■ AIM OF THE EXERCISE
Lines to return, exactly: from the line with "Вентиляторы (698, 277)" to the line with "ПВХ завесы (695, 440)" in the entries below, both included.

BEGIN

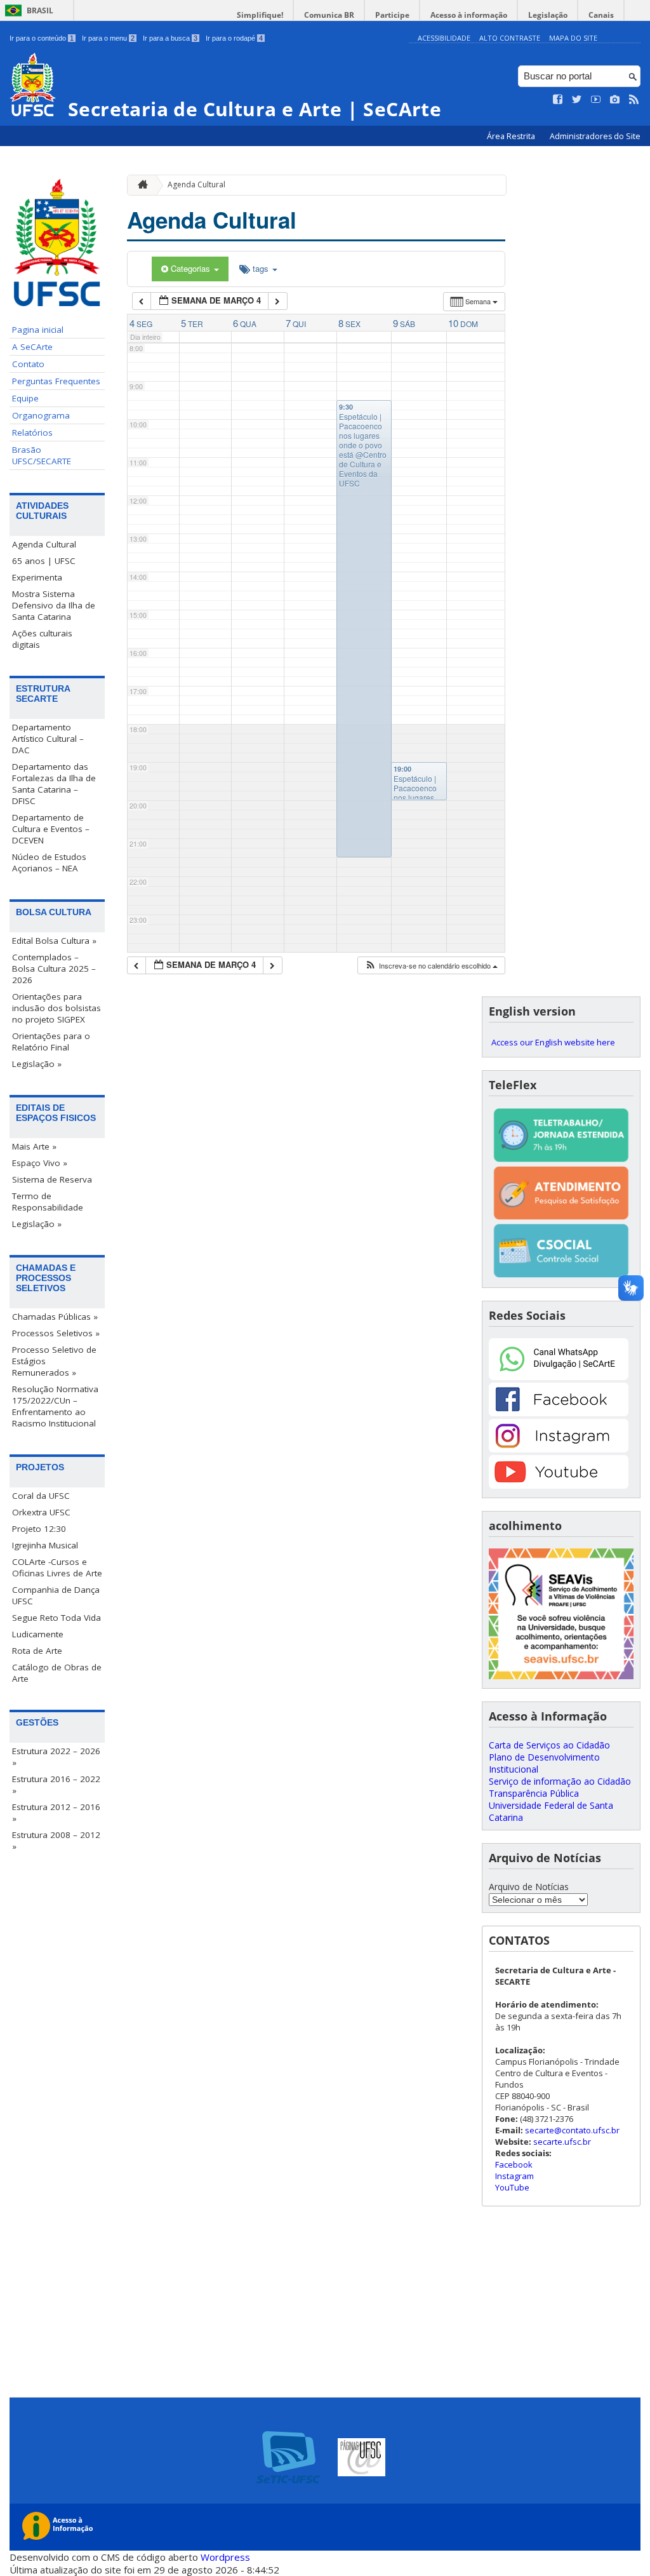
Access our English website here (553, 1042)
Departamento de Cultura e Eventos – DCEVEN (51, 829)
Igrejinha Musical (45, 1545)
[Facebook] (558, 1413)
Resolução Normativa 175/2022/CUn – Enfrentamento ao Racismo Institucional (55, 1406)
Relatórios (32, 432)
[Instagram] (558, 1449)
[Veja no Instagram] (615, 100)
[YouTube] (558, 1485)
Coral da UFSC (41, 1495)
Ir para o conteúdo (42, 38)
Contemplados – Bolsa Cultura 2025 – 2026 (54, 968)
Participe (392, 15)
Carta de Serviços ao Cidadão (549, 1745)
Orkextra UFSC (41, 1512)
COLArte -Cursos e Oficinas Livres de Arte (57, 1567)
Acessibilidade (444, 38)
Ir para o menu (108, 38)
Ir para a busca (170, 38)
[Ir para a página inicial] (140, 185)
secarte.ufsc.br (562, 2141)
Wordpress (225, 2557)
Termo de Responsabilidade (47, 1201)
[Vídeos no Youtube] (596, 100)
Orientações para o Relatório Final (51, 1041)
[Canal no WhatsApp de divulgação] (558, 1377)
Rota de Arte (37, 1650)
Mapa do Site (573, 38)
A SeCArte (32, 346)
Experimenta (37, 577)
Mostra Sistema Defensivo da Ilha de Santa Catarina (53, 605)
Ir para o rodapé (234, 38)
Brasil (40, 10)
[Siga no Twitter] (577, 100)
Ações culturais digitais (42, 638)
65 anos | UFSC (44, 561)
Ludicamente (37, 1634)
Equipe (25, 398)
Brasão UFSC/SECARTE (41, 455)
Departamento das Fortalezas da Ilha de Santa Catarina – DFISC (54, 784)
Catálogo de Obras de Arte (57, 1672)
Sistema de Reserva (52, 1179)
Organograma (41, 415)
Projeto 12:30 (39, 1528)
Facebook (514, 2164)
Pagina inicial (37, 329)
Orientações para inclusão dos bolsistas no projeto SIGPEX (56, 1008)
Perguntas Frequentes (56, 381)
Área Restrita (512, 136)
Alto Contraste (509, 38)
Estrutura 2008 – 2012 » (56, 1840)
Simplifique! (260, 15)
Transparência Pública (534, 1793)
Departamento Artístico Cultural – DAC (48, 738)
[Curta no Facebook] (558, 100)
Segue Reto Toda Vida (56, 1617)
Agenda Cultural (44, 544)
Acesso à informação (468, 15)
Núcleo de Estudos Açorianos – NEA (49, 862)
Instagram (514, 2176)
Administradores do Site (595, 136)
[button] (431, 965)
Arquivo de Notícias (529, 1887)
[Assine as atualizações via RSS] (634, 100)
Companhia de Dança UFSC (56, 1595)
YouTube (512, 2187)
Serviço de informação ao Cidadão (560, 1781)
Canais (601, 15)
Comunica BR (329, 15)
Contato (28, 364)
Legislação (547, 15)
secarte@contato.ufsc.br (572, 2130)
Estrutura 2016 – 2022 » (56, 1784)
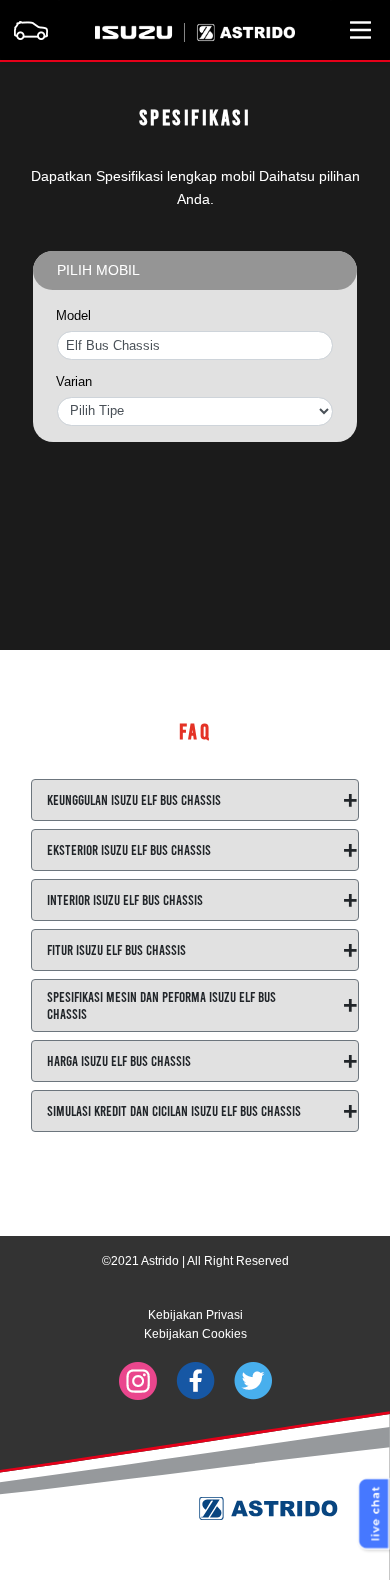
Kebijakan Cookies (195, 1334)
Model (73, 316)
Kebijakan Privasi (195, 1315)
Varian (74, 382)
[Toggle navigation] (30, 30)
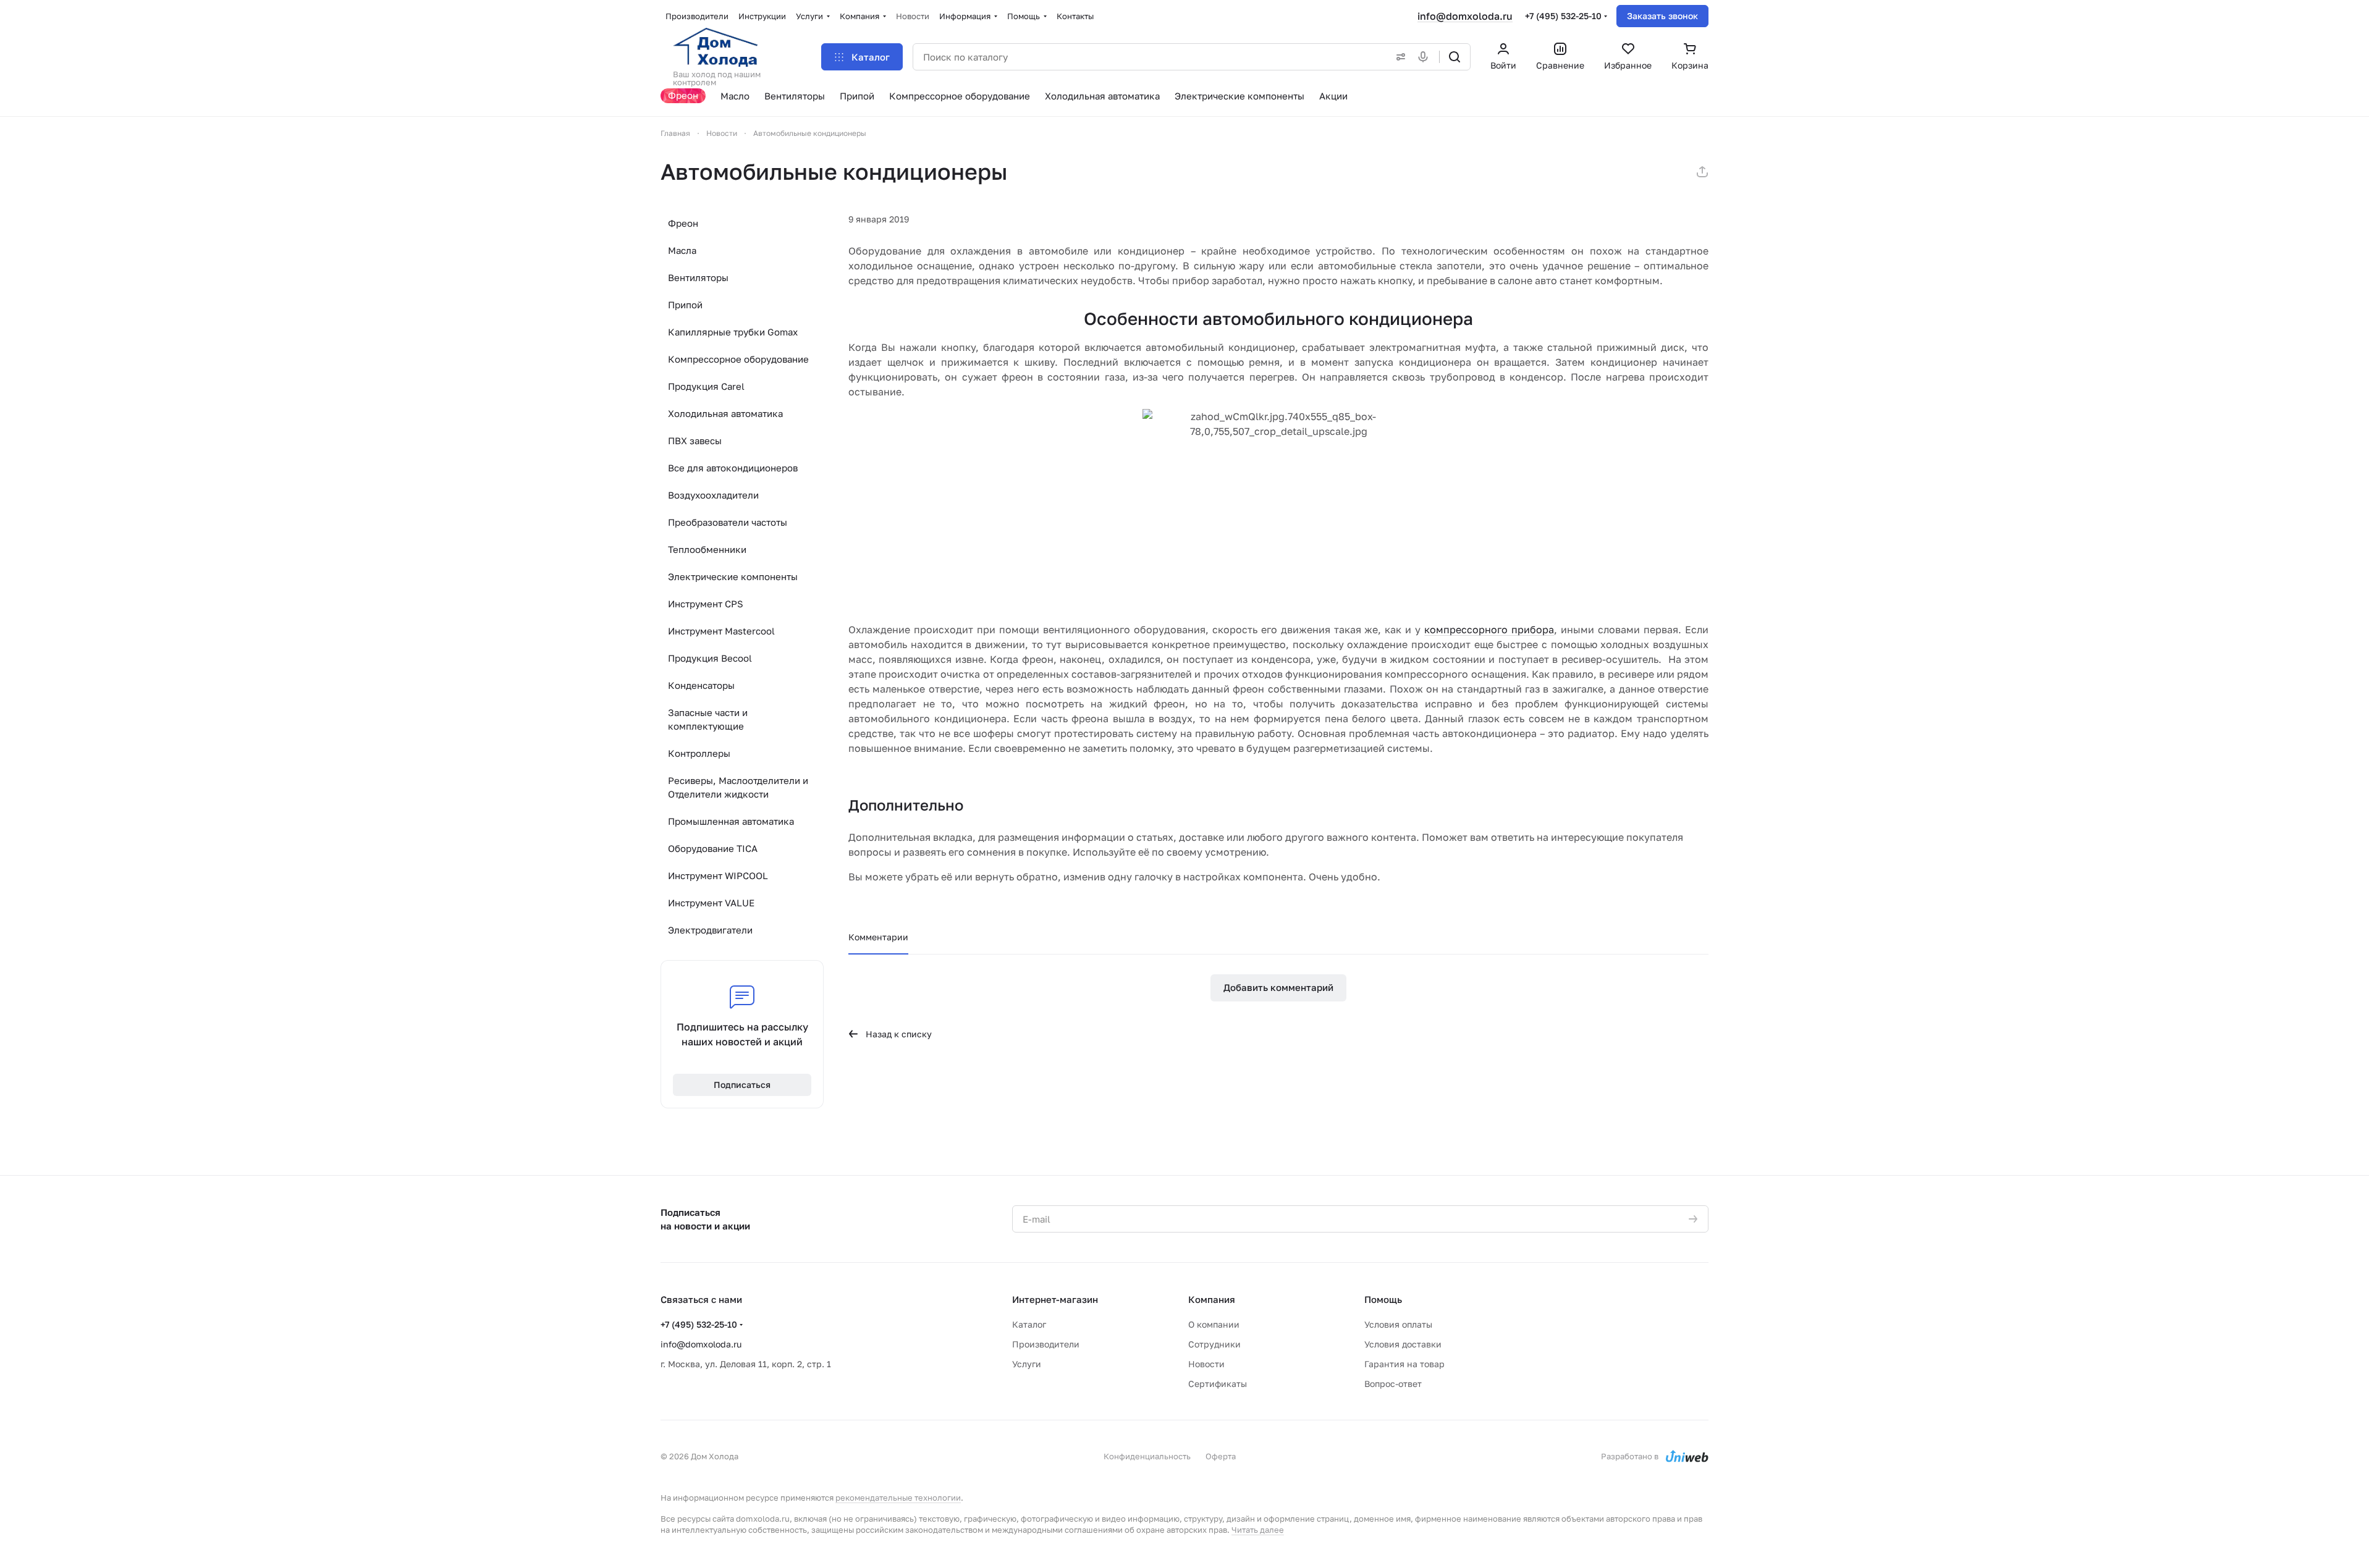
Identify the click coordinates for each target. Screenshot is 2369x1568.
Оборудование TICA (713, 848)
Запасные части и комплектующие (708, 719)
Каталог (1029, 1324)
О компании (1213, 1324)
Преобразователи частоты (727, 522)
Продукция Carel (706, 386)
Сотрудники (1214, 1344)
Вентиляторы (698, 277)
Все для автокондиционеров (733, 467)
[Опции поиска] (1398, 57)
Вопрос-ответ (1393, 1383)
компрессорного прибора (1489, 629)
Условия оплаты (1398, 1324)
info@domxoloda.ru (1465, 16)
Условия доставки (1403, 1344)
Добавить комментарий (1278, 987)
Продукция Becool (710, 658)
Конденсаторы (701, 685)
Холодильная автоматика (725, 413)
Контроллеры (699, 753)
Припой (685, 304)
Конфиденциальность (1147, 1456)
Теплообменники (707, 549)
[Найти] (1454, 57)
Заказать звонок (1662, 16)
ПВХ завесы (695, 440)
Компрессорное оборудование (738, 359)
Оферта (1221, 1456)
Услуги (1026, 1364)
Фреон (683, 223)
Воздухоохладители (713, 494)
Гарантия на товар (1404, 1364)
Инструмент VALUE (711, 902)
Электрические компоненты (733, 576)
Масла (682, 250)
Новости (1206, 1364)
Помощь (1383, 1299)
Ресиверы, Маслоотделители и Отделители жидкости (738, 787)
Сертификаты (1217, 1383)
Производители (1045, 1344)
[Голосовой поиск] (1425, 57)
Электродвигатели (710, 929)
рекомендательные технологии (898, 1498)
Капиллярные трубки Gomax (733, 331)
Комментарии (878, 937)
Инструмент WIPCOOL (718, 875)
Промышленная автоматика (731, 821)
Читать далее (1257, 1530)
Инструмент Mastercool (721, 630)
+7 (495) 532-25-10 (1563, 16)
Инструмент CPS (705, 603)
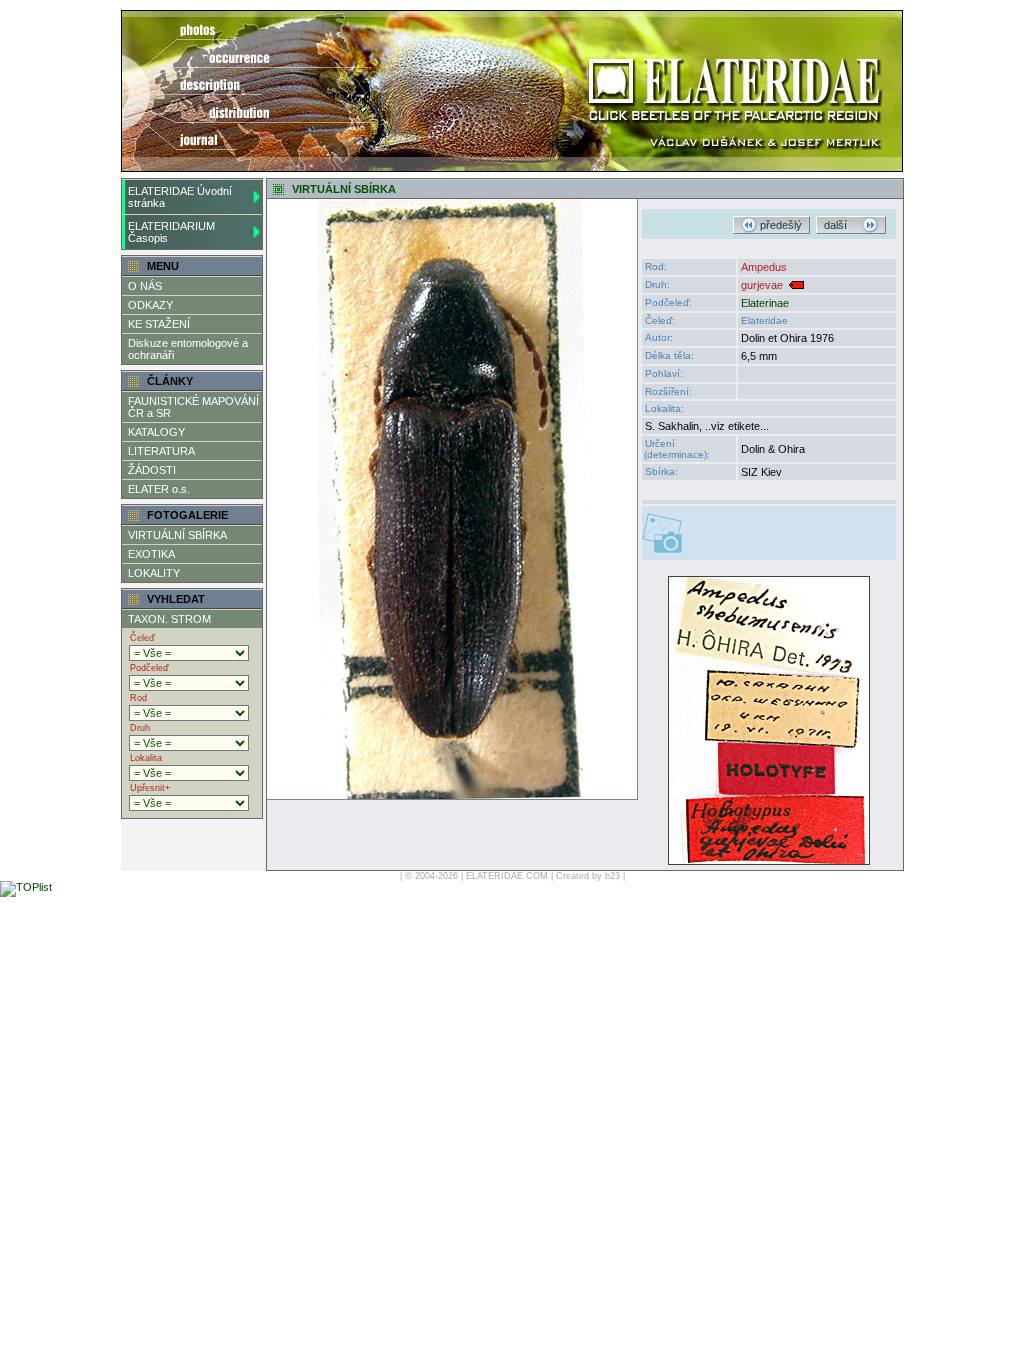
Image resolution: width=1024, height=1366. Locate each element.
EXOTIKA (151, 554)
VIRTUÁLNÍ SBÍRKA (177, 535)
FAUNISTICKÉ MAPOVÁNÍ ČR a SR (193, 407)
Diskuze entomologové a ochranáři (188, 349)
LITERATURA (161, 451)
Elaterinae (765, 303)
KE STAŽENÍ (159, 324)
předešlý (779, 225)
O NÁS (145, 286)
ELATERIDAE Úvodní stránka (180, 197)
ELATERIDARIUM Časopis (171, 232)
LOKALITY (154, 573)
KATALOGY (156, 432)
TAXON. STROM (169, 619)
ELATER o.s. (159, 489)
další (843, 225)
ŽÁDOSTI (152, 470)
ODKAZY (150, 305)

END

■ SOLUTION
Вентиляторы (698, 277)
Все для автокондиционеров (733, 467)
[Опции поиска] (1398, 57)
Вопрос-ответ (1393, 1383)
компрессорного прибора (1489, 629)
Условия оплаты (1398, 1324)
info@domxoloda.ru (1465, 16)
Условия доставки (1403, 1344)
Добавить комментарий (1278, 987)
Продукция Becool (710, 658)
Конденсаторы (701, 685)
Холодильная автоматика (725, 413)
Контроллеры (699, 753)
Припой (685, 304)
Конфиденциальность (1147, 1456)
Теплообменники (707, 549)
[Найти] (1454, 57)
Заказать звонок (1662, 16)
ПВХ завесы (695, 440)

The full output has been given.